Description of the task
Write out every one of the rows below word for word, with nothing changed.

Extracted material
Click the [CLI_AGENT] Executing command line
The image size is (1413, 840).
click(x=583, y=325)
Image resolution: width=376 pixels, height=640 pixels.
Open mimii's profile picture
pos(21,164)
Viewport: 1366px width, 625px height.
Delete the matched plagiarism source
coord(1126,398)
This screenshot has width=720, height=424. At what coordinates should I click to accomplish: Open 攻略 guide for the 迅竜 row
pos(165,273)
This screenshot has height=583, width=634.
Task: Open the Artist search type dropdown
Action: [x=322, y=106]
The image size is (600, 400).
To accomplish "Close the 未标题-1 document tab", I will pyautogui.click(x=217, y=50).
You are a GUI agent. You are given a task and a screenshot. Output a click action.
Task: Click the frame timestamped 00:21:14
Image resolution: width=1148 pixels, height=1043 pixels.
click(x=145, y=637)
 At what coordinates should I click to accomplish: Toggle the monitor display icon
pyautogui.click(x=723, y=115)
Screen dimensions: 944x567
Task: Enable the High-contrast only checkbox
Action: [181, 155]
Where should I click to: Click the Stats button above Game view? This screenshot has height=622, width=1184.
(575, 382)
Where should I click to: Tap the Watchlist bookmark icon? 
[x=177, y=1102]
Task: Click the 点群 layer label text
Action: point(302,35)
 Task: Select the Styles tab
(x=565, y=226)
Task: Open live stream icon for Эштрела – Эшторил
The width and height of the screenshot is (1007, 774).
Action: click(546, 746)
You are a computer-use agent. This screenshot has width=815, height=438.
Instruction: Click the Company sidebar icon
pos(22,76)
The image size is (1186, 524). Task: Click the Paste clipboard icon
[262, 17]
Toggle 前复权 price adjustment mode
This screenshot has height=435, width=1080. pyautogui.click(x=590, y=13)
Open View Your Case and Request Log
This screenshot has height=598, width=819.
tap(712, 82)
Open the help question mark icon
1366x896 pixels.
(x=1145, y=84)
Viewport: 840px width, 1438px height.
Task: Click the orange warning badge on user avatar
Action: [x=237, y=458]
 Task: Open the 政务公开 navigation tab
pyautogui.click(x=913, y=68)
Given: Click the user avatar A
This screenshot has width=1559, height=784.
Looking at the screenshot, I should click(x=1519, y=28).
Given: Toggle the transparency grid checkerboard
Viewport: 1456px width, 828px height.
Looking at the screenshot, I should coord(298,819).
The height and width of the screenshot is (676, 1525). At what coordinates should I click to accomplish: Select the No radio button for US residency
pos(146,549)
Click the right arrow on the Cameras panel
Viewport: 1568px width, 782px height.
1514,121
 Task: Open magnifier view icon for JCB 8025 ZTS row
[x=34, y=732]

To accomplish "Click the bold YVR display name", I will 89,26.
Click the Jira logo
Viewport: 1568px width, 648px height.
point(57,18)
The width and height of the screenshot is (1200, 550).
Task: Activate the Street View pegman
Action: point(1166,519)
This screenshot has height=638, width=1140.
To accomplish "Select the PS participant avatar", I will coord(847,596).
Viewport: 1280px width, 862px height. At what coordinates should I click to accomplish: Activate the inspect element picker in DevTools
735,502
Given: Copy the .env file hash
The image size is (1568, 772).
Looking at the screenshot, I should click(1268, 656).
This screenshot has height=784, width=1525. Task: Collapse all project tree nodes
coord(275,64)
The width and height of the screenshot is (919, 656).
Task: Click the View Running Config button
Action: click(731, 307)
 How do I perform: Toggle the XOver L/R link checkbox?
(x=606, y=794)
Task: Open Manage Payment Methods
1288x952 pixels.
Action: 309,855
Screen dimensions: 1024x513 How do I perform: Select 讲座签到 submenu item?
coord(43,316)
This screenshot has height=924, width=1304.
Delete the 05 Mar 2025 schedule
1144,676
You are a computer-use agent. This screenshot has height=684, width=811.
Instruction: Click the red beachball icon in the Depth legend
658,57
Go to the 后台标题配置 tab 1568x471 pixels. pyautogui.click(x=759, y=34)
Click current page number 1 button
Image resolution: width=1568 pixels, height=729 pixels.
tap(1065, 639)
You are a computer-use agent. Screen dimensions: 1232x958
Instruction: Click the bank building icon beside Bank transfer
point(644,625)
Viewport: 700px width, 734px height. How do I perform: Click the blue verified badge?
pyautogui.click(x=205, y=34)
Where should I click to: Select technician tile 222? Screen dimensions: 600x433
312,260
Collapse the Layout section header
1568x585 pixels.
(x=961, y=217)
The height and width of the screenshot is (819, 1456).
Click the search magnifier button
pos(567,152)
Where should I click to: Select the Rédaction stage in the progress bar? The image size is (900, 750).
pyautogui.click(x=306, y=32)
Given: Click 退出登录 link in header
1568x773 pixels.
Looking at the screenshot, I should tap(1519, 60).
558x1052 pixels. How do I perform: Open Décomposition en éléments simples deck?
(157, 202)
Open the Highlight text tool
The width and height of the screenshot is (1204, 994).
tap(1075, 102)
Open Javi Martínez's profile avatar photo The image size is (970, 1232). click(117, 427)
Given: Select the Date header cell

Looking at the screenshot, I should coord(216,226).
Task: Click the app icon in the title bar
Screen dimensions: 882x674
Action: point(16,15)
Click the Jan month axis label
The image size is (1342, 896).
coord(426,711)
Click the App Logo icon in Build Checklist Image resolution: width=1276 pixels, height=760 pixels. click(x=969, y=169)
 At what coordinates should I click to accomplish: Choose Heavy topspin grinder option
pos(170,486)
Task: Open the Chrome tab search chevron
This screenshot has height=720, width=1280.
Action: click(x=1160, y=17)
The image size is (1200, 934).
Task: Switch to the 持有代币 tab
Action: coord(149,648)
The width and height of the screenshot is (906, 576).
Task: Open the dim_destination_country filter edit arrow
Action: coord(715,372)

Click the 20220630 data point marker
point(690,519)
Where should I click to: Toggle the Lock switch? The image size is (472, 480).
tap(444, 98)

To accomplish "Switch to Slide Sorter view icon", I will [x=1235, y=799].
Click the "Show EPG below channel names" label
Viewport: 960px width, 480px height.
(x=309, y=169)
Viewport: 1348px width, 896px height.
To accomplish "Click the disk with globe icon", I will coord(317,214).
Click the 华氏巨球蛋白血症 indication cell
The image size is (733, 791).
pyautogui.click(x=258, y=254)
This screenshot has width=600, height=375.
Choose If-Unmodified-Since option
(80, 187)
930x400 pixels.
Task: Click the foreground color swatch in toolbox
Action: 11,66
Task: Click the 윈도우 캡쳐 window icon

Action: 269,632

Answer below
Click the [CLI_AGENT] Executing command line
The image size is (1413, 840).
click(x=583, y=325)
Image resolution: width=376 pixels, height=640 pixels.
Open mimii's profile picture
pos(21,164)
Viewport: 1366px width, 625px height.
Delete the matched plagiarism source
coord(1126,398)
This screenshot has width=720, height=424. At what coordinates should I click to accomplish: Open 攻略 guide for the 迅竜 row
pos(165,273)
This screenshot has height=583, width=634.
Task: Open the Artist search type dropdown
Action: [x=322, y=106]
The image size is (600, 400).
To accomplish "Close the 未标题-1 document tab", I will pyautogui.click(x=217, y=50).
You are a GUI agent. You are given a task and a screenshot. Output a click action.
Task: Click the frame timestamped 00:21:14
Image resolution: width=1148 pixels, height=1043 pixels.
click(x=145, y=637)
 At what coordinates should I click to accomplish: Toggle the monitor display icon
pyautogui.click(x=723, y=115)
Screen dimensions: 944x567
Task: Enable the High-contrast only checkbox
Action: [181, 155]
Where should I click to: Click the Stats button above Game view? This screenshot has height=622, width=1184.
(575, 382)
Where should I click to: Tap the Watchlist bookmark icon? 
[x=177, y=1102]
Task: Click the 点群 layer label text
Action: point(302,35)
 Task: Select the Styles tab
(x=565, y=226)
Task: Open live stream icon for Эштрела – Эшторил
The width and height of the screenshot is (1007, 774).
Action: click(546, 746)
You are a computer-use agent. This screenshot has width=815, height=438.
Instruction: Click the Company sidebar icon
pos(22,76)
The image size is (1186, 524). Task: Click the Paste clipboard icon
[262, 17]
Toggle 前复权 price adjustment mode
This screenshot has height=435, width=1080. pyautogui.click(x=590, y=13)
Open View Your Case and Request Log
This screenshot has height=598, width=819.
tap(712, 82)
Open the help question mark icon
1366x896 pixels.
(x=1145, y=84)
Viewport: 840px width, 1438px height.
Task: Click the orange warning badge on user avatar
Action: [x=237, y=458]
 Task: Open the 政务公开 navigation tab
pyautogui.click(x=913, y=68)
Given: Click the user avatar A
This screenshot has width=1559, height=784.
Looking at the screenshot, I should click(x=1519, y=28).
Given: Toggle the transparency grid checkerboard
Viewport: 1456px width, 828px height.
Looking at the screenshot, I should coord(298,819).
The height and width of the screenshot is (676, 1525). At what coordinates should I click to accomplish: Select the No radio button for US residency
pos(146,549)
Click the right arrow on the Cameras panel
Viewport: 1568px width, 782px height.
1514,121
 Task: Open magnifier view icon for JCB 8025 ZTS row
[x=34, y=732]

To accomplish "Click the bold YVR display name", I will 89,26.
Click the Jira logo
Viewport: 1568px width, 648px height.
point(57,18)
The width and height of the screenshot is (1200, 550).
Task: Activate the Street View pegman
Action: point(1166,519)
This screenshot has height=638, width=1140.
To accomplish "Select the PS participant avatar", I will coord(847,596).
Viewport: 1280px width, 862px height. At what coordinates should I click to accomplish: Activate the inspect element picker in DevTools
735,502
Given: Copy the .env file hash
The image size is (1568, 772).
Looking at the screenshot, I should click(1268, 656).
This screenshot has height=784, width=1525. Task: Collapse all project tree nodes
coord(275,64)
The width and height of the screenshot is (919, 656).
Task: Click the View Running Config button
Action: click(731, 307)
 How do I perform: Toggle the XOver L/R link checkbox?
(x=606, y=794)
Task: Open Manage Payment Methods
1288x952 pixels.
Action: 309,855
Screen dimensions: 1024x513 How do I perform: Select 讲座签到 submenu item?
coord(43,316)
This screenshot has height=924, width=1304.
Delete the 05 Mar 2025 schedule
1144,676
You are a computer-use agent. This screenshot has height=684, width=811.
Instruction: Click the red beachball icon in the Depth legend
658,57
Go to the 后台标题配置 tab 1568x471 pixels. pyautogui.click(x=759, y=34)
Click current page number 1 button
Image resolution: width=1568 pixels, height=729 pixels.
tap(1065, 639)
You are a computer-use agent. Screen dimensions: 1232x958
Instruction: Click the bank building icon beside Bank transfer
point(644,625)
Viewport: 700px width, 734px height. How do I perform: Click the blue verified badge?
pyautogui.click(x=205, y=34)
Where should I click to: Select technician tile 222? Screen dimensions: 600x433
312,260
Collapse the Layout section header
1568x585 pixels.
(x=961, y=217)
The height and width of the screenshot is (819, 1456).
Click the search magnifier button
pos(567,152)
Where should I click to: Select the Rédaction stage in the progress bar? The image size is (900, 750).
pyautogui.click(x=306, y=32)
Given: Click 退出登录 link in header
1568x773 pixels.
Looking at the screenshot, I should tap(1519, 60).
558x1052 pixels. How do I perform: Open Décomposition en éléments simples deck?
(157, 202)
Open the Highlight text tool
The width and height of the screenshot is (1204, 994).
tap(1075, 102)
Open Javi Martínez's profile avatar photo The image size is (970, 1232). click(117, 427)
Given: Select the Date header cell

Looking at the screenshot, I should coord(216,226).
Task: Click the app icon in the title bar
Screen dimensions: 882x674
Action: point(16,15)
Click the Jan month axis label
The image size is (1342, 896).
coord(426,711)
Click the App Logo icon in Build Checklist Image resolution: width=1276 pixels, height=760 pixels. click(x=969, y=169)
 At what coordinates should I click to accomplish: Choose Heavy topspin grinder option
pos(170,486)
Task: Open the Chrome tab search chevron
This screenshot has height=720, width=1280.
Action: click(x=1160, y=17)
The image size is (1200, 934).
Task: Switch to the 持有代币 tab
Action: coord(149,648)
The width and height of the screenshot is (906, 576).
Task: Open the dim_destination_country filter edit arrow
Action: coord(715,372)

Click the 20220630 data point marker
point(690,519)
Where should I click to: Toggle the Lock switch? The image size is (472, 480).
tap(444, 98)

To accomplish "Switch to Slide Sorter view icon", I will [x=1235, y=799].
Click the "Show EPG below channel names" label
Viewport: 960px width, 480px height.
(x=309, y=169)
Viewport: 1348px width, 896px height.
To accomplish "Click the disk with globe icon", I will coord(317,214).
Click the 华氏巨球蛋白血症 indication cell
The image size is (733, 791).
pyautogui.click(x=258, y=254)
This screenshot has width=600, height=375.
Choose If-Unmodified-Since option
(80, 187)
930x400 pixels.
Task: Click the foreground color swatch in toolbox
Action: 11,66
Task: Click the 윈도우 캡쳐 window icon

Action: 269,632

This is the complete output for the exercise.